CRUIKSHANK, George (The Present state of France Exemplified.) [London, Thomas Jonathan Wooler, 1815]

Image: 156 x 264mm; Sheet: 169 2 273mm. Hand-coloured etching; sligthly stained

Louis XVIII is enthroned on a platform located on the points of bayonets resting on the bodies of dead soldiers. The throne is made of weapons. The king is accompanied by Talleyrand, Fouché and a sitting friar. The smiling Fouché showing to the king a paper entitled: „Restrictions on the Press“. The allied soldiers at left paying the French crowd to cry out for Louis XVIII. On the right the execution of Michael Ney is shown.

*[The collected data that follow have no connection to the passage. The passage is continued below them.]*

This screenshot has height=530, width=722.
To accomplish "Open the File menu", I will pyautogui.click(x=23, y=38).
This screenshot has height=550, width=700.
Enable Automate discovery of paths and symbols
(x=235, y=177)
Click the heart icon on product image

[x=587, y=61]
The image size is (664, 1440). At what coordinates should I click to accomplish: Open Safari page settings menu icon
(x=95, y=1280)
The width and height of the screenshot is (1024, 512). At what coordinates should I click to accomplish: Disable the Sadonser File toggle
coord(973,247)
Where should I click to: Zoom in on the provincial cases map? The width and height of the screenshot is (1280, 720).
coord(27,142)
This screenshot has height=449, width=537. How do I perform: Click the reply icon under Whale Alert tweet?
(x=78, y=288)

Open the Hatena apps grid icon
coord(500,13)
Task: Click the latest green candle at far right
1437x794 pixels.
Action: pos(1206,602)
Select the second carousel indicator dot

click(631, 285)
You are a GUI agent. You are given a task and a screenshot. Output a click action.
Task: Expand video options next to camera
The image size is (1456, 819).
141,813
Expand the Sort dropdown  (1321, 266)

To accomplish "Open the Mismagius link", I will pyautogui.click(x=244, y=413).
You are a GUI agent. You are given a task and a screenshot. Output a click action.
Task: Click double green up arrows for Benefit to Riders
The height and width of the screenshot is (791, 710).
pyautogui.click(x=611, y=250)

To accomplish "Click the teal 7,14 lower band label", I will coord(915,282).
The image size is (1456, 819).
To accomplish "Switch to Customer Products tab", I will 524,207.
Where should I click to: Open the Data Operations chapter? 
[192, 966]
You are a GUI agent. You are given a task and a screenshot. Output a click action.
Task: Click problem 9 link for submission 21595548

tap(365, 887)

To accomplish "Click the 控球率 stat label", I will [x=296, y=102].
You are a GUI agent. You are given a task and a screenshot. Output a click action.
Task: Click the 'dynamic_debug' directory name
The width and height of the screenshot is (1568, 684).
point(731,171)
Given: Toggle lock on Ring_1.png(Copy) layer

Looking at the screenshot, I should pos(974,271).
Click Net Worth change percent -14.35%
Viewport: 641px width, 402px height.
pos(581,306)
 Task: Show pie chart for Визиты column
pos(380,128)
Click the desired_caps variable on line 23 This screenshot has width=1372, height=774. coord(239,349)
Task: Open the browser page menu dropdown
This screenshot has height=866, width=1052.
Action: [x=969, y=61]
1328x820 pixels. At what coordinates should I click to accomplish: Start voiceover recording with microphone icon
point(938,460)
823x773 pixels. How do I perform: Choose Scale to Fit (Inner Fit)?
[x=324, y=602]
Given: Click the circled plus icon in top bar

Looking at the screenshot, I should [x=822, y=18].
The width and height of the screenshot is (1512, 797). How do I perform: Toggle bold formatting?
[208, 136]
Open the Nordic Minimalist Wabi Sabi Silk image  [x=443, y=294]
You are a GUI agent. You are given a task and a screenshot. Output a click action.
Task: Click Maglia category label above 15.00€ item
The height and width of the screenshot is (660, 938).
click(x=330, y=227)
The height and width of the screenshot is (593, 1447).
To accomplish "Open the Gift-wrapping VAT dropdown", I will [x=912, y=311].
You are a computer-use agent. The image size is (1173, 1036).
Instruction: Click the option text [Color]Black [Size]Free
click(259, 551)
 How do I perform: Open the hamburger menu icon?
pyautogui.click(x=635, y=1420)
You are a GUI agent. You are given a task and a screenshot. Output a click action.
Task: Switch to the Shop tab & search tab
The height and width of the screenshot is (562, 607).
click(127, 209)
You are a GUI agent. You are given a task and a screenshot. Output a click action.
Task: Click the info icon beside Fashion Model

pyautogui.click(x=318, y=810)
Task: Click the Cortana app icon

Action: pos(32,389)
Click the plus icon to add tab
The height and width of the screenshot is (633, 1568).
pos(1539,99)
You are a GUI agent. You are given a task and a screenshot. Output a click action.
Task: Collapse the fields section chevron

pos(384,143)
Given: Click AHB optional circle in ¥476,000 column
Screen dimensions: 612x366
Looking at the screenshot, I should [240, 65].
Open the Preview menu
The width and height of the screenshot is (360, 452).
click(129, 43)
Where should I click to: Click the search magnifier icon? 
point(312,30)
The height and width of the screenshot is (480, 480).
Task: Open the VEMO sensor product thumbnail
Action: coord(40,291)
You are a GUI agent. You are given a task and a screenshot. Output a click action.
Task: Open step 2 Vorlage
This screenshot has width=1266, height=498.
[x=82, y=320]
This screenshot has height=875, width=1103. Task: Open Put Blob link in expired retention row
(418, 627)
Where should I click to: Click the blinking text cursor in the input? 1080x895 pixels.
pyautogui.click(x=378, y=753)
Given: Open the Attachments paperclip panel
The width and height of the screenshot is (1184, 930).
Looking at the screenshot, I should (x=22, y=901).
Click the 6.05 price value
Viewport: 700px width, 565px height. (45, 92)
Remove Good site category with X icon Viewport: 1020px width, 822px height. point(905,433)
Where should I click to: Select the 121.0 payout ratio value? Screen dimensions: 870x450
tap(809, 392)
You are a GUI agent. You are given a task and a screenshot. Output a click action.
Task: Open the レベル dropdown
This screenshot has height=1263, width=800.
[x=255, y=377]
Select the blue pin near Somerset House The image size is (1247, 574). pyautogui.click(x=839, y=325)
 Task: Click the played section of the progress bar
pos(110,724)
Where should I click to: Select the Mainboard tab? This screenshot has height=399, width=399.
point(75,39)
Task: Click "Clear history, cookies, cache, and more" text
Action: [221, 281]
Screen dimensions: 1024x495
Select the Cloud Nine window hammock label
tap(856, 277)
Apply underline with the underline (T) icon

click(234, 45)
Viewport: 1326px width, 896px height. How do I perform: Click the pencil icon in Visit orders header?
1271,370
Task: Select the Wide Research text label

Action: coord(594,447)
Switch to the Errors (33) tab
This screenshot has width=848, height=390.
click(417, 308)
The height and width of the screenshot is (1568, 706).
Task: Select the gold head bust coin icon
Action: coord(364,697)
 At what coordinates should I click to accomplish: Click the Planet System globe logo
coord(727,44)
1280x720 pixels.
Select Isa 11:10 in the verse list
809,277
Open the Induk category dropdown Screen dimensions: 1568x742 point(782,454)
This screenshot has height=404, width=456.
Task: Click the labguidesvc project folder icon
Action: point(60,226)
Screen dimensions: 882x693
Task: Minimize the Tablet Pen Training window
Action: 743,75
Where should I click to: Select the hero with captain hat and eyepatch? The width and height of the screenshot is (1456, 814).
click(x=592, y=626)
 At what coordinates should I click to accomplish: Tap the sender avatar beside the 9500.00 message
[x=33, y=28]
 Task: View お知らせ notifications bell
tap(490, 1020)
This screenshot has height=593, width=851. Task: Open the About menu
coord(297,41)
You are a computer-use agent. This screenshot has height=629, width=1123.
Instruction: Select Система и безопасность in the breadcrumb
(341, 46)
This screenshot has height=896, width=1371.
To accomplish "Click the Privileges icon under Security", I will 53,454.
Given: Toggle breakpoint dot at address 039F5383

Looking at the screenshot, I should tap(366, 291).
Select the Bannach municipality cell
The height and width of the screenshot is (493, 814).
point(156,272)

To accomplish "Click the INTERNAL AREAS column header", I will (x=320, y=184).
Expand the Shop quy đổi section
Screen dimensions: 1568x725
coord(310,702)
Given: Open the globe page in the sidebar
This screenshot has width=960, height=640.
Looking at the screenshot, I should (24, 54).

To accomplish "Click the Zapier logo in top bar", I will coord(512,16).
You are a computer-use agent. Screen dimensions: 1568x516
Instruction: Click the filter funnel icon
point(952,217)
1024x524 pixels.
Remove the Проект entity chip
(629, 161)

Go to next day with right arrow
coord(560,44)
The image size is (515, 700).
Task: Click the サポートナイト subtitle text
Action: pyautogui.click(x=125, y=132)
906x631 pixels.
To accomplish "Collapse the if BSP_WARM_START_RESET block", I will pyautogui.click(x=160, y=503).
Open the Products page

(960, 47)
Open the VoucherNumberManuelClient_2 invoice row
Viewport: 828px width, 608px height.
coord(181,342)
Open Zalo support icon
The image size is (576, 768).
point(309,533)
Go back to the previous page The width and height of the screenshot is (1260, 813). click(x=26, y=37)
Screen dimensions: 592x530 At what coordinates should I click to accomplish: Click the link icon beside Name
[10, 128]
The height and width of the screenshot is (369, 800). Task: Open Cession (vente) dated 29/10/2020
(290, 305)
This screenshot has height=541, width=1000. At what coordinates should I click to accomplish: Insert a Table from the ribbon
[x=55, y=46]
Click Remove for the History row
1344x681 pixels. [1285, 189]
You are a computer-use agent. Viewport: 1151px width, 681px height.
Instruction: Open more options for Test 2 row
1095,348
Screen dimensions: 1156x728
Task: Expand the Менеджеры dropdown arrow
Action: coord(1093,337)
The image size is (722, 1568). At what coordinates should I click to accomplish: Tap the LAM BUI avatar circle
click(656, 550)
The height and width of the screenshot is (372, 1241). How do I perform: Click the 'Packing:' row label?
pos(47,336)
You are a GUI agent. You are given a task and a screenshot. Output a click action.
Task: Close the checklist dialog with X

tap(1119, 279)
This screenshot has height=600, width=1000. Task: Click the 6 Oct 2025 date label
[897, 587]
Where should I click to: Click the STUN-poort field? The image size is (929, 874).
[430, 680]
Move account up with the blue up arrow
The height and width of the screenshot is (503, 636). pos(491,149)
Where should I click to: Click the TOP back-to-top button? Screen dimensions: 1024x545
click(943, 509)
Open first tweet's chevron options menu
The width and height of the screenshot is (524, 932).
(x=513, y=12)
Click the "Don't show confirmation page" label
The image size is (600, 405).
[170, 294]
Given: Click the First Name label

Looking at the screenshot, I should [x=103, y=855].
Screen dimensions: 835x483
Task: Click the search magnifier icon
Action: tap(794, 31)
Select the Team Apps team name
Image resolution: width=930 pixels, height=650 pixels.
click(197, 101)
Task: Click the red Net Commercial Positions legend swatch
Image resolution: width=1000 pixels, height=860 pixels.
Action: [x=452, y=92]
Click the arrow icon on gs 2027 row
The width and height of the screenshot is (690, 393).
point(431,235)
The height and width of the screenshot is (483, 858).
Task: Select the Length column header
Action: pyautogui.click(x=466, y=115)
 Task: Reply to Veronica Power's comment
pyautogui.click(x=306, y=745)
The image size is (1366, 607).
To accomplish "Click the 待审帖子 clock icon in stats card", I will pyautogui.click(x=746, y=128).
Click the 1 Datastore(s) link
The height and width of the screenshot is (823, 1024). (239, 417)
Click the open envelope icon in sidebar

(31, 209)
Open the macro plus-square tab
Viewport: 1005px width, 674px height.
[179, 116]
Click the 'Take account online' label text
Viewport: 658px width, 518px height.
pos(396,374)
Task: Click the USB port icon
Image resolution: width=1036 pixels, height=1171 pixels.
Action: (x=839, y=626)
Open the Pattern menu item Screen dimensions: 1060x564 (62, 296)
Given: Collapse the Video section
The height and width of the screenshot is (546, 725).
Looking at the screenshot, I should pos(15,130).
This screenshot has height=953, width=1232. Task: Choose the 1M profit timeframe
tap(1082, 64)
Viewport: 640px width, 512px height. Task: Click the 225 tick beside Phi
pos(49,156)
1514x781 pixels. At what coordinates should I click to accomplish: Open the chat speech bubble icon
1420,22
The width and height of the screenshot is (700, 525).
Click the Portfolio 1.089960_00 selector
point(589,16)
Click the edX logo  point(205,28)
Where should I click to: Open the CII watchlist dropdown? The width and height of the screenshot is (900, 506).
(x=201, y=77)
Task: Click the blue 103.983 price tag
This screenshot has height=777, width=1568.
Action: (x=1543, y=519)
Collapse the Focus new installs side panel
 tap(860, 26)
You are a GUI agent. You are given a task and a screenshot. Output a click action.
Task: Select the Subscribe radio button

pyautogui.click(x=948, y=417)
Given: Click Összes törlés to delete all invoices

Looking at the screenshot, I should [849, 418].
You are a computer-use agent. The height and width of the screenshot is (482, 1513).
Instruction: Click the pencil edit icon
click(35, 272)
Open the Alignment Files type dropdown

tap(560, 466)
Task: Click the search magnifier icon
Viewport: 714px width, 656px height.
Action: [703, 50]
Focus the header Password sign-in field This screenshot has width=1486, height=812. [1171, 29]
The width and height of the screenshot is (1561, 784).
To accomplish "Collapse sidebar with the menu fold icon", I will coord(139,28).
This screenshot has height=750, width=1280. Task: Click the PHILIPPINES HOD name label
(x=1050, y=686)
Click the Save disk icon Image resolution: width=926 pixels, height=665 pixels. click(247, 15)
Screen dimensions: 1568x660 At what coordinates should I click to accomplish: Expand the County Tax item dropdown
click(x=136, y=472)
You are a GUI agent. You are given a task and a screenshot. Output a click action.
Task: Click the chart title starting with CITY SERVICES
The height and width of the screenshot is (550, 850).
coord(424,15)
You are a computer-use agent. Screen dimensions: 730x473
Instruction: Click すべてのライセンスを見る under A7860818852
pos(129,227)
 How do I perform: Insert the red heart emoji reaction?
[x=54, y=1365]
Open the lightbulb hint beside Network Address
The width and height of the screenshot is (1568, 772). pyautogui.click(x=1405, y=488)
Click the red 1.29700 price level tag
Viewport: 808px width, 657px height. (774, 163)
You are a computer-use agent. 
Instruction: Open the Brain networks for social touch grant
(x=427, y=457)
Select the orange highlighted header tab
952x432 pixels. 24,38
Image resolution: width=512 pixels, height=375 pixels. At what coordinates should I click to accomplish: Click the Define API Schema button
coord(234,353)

„The text, in Old Testament phraseology, relates (mendaciously) the return of Napoleon, his defeat, and the restoration of Louis XVIII. Among Napoleon’s crimes in the eyes of the Allies are that he had ‚liberated the Negro‘ and given liberty to the Press. The Allies pay the French one sou a day to ‚cry out for Louis‘, ‚And all those that would not cry out for the King, they put to death‘. … The bitterness of the satire is characteristic of the ‚outburst of sedition and blasphemy‘ in the Press, 1815-17, and of the unstamped Press of 1815-32, in which Wooler took a prominent part.“ (M. Dorothy George, ‚Catalogue of Political and Personal Satires in the British Museum‘, IX, 1949) – Originally heading a printed broadside.